WHAT NOW?

| October 3, 2017 | 0 Comments

Knock-Knock, Spit-Spit

“Knock-knock, spit-spit?” Okay, I just dated myself, yet again. But that’s what we did – or said – in the face of wishing for good luck, or averting bad luck. Not both, not together, you understand.

Anyway. I found four pennies in one day – all tails up.

Bad luck! You realize that, don’t you? I wondered, asked I of the Gods, whether that many pennies, that much bad luck, could really have been intended just for me.

Maybe such a trove was meant to be spread around. Like to Eric Prebys, say, son of Conrad, the renowned philanthropist whom we had admired for his many generous gifts. None, however, to Eric, who was left giftless upon his father’s death and claims that he has “absolutely no idea” why. Ouch. That’s some wrong-side-up penny, especially in the face of a $1 billion estate.

One might have been meant for Jeff Sessions, our beleaguered attorney general, who has had the bad luck – to say nothing of bad judgment – to serve President Trump. And, who has declined to resign even in the face of the boss’ rampage of humiliating tweets. Well, Mr. Sessions has – or had – been on some fund-raising ventures, so maybe he needs the money, though tails-up can’t possibly improve his career.

Now that Sean Spicer is happily (?!) on the speaking circuit, he might be thinking his penny has finally landed heads-up, but …things are just not that simple anymore. So … his former boss’ inaugural audience took a back seat (so to speak) to the Emmys? Or … it didn’t? Can’t anyone take a joke anymore? Ah, Sean’s penny has been ensured: despite being applauded by Trump, who was, finally, a sport of sorts, too much of the world, Twitter, etc., still wrist-slapped him for his “poor taste” and other more serious, supposed sins. “Oh, lighten up,” he responded. Although surely counter-intuitive, that light-of-heartiness might earn him the next bad-luck penny.

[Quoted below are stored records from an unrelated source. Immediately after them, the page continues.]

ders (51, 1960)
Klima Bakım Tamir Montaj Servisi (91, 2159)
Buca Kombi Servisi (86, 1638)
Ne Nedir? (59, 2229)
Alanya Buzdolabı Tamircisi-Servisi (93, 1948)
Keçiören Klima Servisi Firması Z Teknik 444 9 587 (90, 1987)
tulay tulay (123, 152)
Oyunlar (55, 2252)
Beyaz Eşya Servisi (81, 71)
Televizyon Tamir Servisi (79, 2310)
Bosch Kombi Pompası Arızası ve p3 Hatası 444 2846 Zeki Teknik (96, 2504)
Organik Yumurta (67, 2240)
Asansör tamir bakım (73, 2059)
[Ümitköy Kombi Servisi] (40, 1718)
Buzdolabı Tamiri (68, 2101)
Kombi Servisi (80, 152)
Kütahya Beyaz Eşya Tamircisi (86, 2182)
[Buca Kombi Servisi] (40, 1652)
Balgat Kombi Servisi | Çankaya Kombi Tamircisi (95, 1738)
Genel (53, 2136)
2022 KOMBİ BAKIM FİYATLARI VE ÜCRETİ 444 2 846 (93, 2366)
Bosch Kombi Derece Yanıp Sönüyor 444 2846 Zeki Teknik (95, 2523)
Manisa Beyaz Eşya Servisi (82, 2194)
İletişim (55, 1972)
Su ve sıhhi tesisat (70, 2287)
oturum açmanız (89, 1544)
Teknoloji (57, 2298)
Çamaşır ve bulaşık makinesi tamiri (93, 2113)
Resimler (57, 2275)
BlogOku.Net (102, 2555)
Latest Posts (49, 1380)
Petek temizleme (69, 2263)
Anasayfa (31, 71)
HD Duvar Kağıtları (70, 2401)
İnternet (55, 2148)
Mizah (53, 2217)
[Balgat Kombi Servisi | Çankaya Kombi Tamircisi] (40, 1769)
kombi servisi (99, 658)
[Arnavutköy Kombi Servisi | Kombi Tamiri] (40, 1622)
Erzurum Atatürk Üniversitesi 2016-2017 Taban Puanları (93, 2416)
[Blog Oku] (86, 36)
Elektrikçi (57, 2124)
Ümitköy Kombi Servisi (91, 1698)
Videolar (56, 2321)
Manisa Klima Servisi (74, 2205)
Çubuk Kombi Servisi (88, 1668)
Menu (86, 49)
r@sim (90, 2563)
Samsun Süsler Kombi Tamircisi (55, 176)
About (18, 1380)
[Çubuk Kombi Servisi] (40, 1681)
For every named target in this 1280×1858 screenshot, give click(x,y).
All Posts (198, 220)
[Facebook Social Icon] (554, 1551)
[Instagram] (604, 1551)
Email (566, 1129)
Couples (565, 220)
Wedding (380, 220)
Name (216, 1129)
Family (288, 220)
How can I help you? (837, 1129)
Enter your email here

I’ll concede that all the pennies could really have been left for me, although you probably know I’m a nearly perfect person. That doesn’t mean, of course, that bad luck won’t honor my perfection, and might lie in wait for me, anyway. So I’ve mused over the possibility that my recent broken and sprained ankle, quickly followed by my smashed, two-surgery wrist, met in competition with the Mr.’s own medical crises, which relegated mine to mere scratches… well, let’s not underestimate that heads-down penny.

Good luck, y’all. And don’t go callin’ me “superstitious!”